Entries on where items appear
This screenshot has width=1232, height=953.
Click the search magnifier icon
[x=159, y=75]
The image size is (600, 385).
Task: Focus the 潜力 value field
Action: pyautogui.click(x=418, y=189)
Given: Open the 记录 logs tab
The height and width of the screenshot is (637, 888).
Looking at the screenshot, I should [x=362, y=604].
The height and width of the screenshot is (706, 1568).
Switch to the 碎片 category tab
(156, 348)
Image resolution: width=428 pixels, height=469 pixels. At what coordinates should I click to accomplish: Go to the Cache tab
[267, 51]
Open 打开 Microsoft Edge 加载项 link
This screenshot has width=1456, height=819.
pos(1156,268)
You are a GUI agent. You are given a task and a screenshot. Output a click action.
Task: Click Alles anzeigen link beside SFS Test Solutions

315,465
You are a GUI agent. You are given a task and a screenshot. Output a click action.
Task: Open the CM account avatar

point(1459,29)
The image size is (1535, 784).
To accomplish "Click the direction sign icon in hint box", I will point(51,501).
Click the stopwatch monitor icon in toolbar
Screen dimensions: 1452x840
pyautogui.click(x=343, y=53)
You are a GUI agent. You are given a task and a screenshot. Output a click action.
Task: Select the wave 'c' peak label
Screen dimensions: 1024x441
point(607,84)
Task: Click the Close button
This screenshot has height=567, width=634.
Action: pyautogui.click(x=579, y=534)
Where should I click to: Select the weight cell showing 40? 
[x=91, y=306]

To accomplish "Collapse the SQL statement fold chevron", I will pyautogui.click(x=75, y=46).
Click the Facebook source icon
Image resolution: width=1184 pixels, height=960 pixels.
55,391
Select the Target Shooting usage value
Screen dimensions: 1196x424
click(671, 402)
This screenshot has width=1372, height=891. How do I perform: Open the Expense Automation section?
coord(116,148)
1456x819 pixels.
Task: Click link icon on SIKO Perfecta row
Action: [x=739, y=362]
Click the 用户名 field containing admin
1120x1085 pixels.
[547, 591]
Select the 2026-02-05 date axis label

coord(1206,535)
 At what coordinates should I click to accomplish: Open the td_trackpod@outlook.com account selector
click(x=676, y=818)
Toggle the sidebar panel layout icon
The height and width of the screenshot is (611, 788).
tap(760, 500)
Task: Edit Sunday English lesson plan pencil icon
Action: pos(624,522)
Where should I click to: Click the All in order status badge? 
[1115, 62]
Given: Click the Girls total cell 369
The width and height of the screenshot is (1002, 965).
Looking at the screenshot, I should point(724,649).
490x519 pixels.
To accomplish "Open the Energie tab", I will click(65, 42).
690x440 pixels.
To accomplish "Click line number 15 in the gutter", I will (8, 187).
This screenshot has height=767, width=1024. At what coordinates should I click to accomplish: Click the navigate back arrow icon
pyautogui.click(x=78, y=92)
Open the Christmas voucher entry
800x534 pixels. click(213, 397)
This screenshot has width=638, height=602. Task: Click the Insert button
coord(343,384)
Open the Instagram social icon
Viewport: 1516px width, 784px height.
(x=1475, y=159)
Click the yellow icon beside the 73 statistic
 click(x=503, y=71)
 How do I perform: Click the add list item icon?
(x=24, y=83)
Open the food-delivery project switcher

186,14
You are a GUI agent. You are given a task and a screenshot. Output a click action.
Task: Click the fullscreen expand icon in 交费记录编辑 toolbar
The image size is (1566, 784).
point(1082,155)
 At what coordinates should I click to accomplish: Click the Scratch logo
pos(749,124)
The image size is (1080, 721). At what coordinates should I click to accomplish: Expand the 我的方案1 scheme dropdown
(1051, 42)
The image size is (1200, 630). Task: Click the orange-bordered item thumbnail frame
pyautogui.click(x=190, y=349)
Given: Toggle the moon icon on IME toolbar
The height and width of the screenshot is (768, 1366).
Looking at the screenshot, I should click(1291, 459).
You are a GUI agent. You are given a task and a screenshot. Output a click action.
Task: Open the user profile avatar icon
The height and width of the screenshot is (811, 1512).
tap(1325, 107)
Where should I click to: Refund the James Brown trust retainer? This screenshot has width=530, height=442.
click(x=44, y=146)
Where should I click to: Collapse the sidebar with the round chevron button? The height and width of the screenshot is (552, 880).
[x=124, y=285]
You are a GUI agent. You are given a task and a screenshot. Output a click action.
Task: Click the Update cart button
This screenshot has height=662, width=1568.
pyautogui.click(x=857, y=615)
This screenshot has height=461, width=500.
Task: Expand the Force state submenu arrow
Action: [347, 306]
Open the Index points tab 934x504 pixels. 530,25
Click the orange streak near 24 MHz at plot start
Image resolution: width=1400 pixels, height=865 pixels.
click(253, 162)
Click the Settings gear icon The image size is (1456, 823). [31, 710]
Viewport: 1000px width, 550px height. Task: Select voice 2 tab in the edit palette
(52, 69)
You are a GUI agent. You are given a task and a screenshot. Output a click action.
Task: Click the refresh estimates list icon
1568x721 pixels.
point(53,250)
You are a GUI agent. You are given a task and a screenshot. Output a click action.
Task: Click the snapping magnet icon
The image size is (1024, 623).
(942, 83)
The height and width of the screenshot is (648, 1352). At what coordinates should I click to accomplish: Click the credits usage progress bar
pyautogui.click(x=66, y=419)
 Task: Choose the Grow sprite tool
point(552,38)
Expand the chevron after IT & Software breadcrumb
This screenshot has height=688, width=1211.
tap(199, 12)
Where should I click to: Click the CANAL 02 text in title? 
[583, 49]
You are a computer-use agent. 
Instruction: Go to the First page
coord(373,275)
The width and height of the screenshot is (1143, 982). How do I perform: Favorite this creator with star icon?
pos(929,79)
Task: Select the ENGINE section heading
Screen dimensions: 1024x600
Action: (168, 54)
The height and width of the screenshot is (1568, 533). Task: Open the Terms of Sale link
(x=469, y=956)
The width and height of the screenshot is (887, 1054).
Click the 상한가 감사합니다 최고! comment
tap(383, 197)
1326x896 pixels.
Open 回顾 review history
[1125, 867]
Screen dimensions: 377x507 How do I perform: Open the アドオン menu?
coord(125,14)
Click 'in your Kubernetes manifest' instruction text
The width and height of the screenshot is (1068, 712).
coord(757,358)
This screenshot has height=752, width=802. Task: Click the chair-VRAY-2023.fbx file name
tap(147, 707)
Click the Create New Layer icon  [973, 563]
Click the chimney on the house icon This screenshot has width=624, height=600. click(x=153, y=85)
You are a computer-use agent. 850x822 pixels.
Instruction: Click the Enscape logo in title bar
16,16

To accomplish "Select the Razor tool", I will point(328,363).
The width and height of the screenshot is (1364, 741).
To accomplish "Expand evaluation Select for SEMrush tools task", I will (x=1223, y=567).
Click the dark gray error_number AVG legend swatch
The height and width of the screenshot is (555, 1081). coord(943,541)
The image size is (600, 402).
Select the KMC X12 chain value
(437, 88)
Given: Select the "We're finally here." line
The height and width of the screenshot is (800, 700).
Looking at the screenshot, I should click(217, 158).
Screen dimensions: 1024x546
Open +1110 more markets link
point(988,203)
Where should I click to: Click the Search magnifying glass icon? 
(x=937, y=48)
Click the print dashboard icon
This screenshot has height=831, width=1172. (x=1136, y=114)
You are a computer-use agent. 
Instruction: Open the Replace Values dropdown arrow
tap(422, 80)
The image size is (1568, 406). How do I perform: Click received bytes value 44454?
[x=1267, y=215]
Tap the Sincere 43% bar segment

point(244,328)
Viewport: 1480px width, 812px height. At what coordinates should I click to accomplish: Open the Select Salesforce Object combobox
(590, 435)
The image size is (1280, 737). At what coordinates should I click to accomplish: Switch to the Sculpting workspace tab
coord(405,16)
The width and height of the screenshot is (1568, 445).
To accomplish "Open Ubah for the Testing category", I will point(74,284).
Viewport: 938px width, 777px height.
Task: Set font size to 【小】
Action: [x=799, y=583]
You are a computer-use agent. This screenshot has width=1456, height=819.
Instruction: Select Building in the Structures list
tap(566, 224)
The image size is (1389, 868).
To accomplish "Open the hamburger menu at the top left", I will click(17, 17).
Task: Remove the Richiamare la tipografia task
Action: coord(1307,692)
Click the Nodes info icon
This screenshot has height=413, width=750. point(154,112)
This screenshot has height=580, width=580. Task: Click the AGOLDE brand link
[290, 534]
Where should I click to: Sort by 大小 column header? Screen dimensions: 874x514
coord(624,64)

▶ [Work required]
Repeat every line of the records above without any change, starting with the line that contains "690x440 pixels." and continuing down to the line that contains "click(253, 162)", including both of those lines.

▶ [Finished exercise]
690x440 pixels.
To accomplish "Click line number 15 in the gutter", I will (8, 187).
This screenshot has height=767, width=1024. At what coordinates should I click to accomplish: Click the navigate back arrow icon
pyautogui.click(x=78, y=92)
Open the Christmas voucher entry
800x534 pixels. click(213, 397)
This screenshot has width=638, height=602. Task: Click the Insert button
coord(343,384)
Open the Instagram social icon
Viewport: 1516px width, 784px height.
(x=1475, y=159)
Click the yellow icon beside the 73 statistic
 click(x=503, y=71)
 How do I perform: Click the add list item icon?
(x=24, y=83)
Open the food-delivery project switcher

186,14
You are a GUI agent. You are given a task and a screenshot. Output a click action.
Task: Click the fullscreen expand icon in 交费记录编辑 toolbar
The image size is (1566, 784).
point(1082,155)
 At what coordinates should I click to accomplish: Click the Scratch logo
pos(749,124)
The image size is (1080, 721). At what coordinates should I click to accomplish: Expand the 我的方案1 scheme dropdown
(1051, 42)
The image size is (1200, 630). Task: Click the orange-bordered item thumbnail frame
pyautogui.click(x=190, y=349)
Given: Toggle the moon icon on IME toolbar
The height and width of the screenshot is (768, 1366).
Looking at the screenshot, I should click(1291, 459).
You are a GUI agent. You are given a task and a screenshot. Output a click action.
Task: Open the user profile avatar icon
The height and width of the screenshot is (811, 1512).
tap(1325, 107)
Where should I click to: Refund the James Brown trust retainer? This screenshot has width=530, height=442.
click(x=44, y=146)
Where should I click to: Collapse the sidebar with the round chevron button? The height and width of the screenshot is (552, 880).
[x=124, y=285]
You are a GUI agent. You are given a task and a screenshot. Output a click action.
Task: Click the Update cart button
This screenshot has height=662, width=1568.
pyautogui.click(x=857, y=615)
This screenshot has height=461, width=500.
Task: Expand the Force state submenu arrow
Action: [347, 306]
Open the Index points tab 934x504 pixels. 530,25
Click the orange streak near 24 MHz at plot start
Image resolution: width=1400 pixels, height=865 pixels.
click(253, 162)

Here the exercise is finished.